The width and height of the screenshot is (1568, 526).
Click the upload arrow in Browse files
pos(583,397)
--
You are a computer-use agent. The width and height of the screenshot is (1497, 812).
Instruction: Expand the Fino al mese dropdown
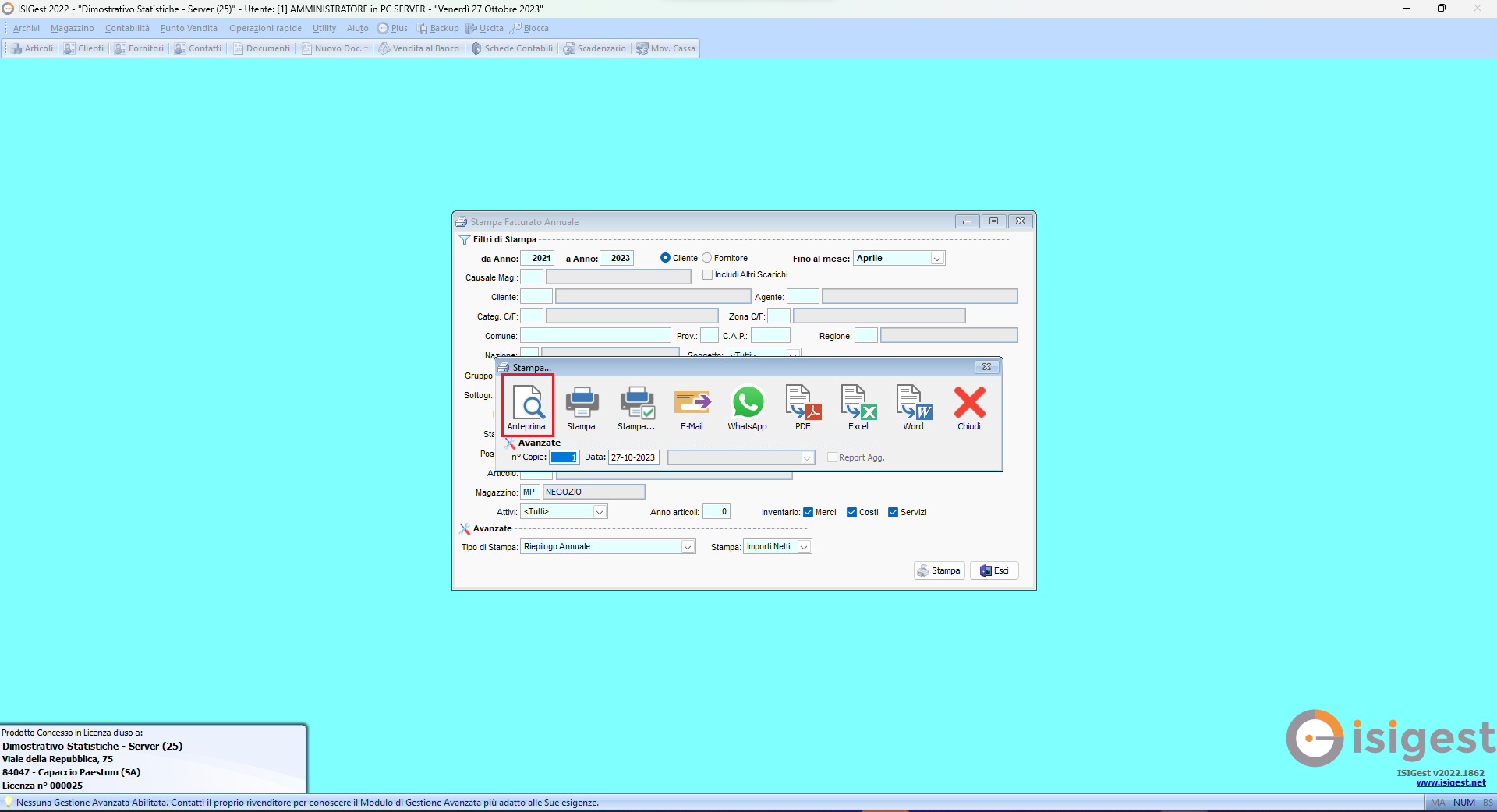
* * *
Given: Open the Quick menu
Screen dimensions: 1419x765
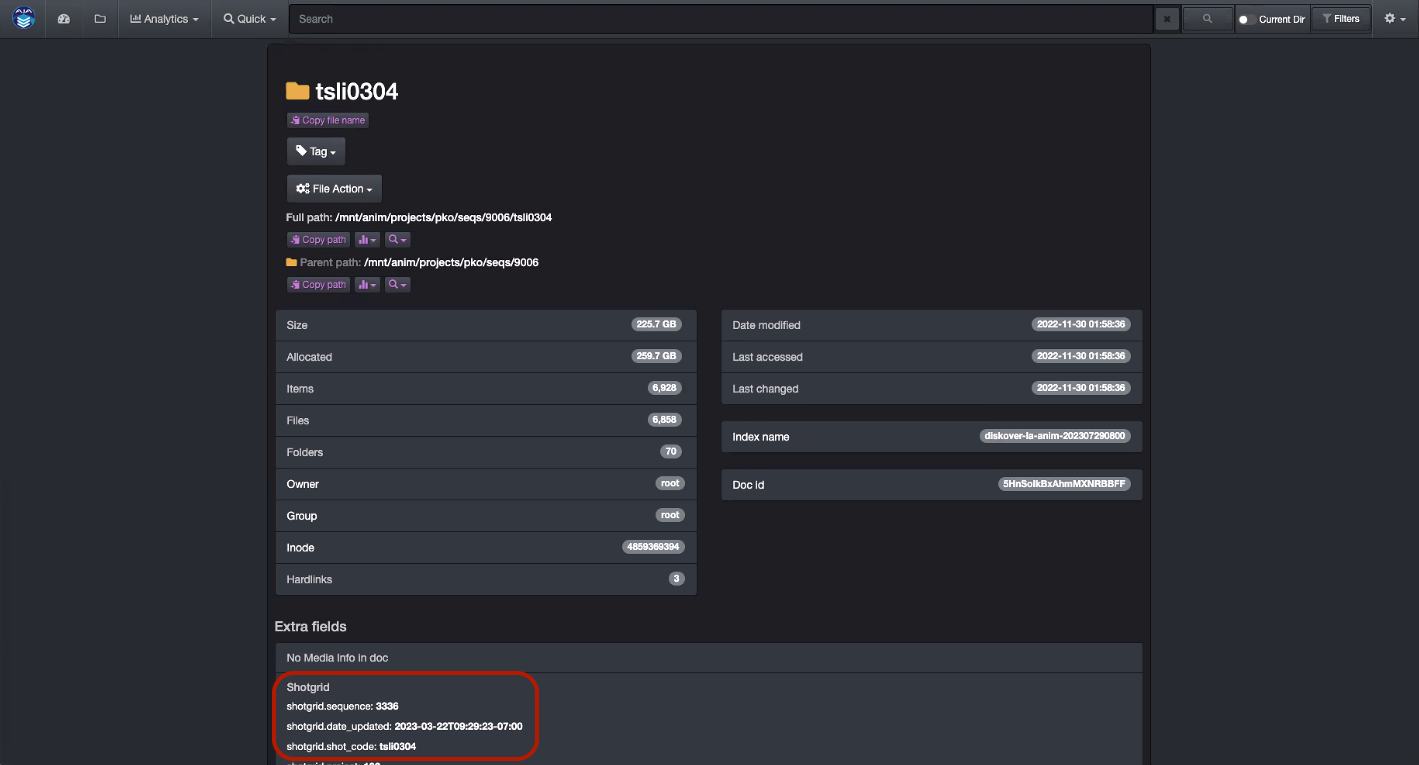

WHAT THE TASK REQUIRES →
Only the lines with the string "screenshot" are wanted; pick them out of the records above and copy them.

ANSWER SECTION →
The width and height of the screenshot is (1568, 526).
You are a computer-use agent. The width and height of the screenshot is (1497, 812).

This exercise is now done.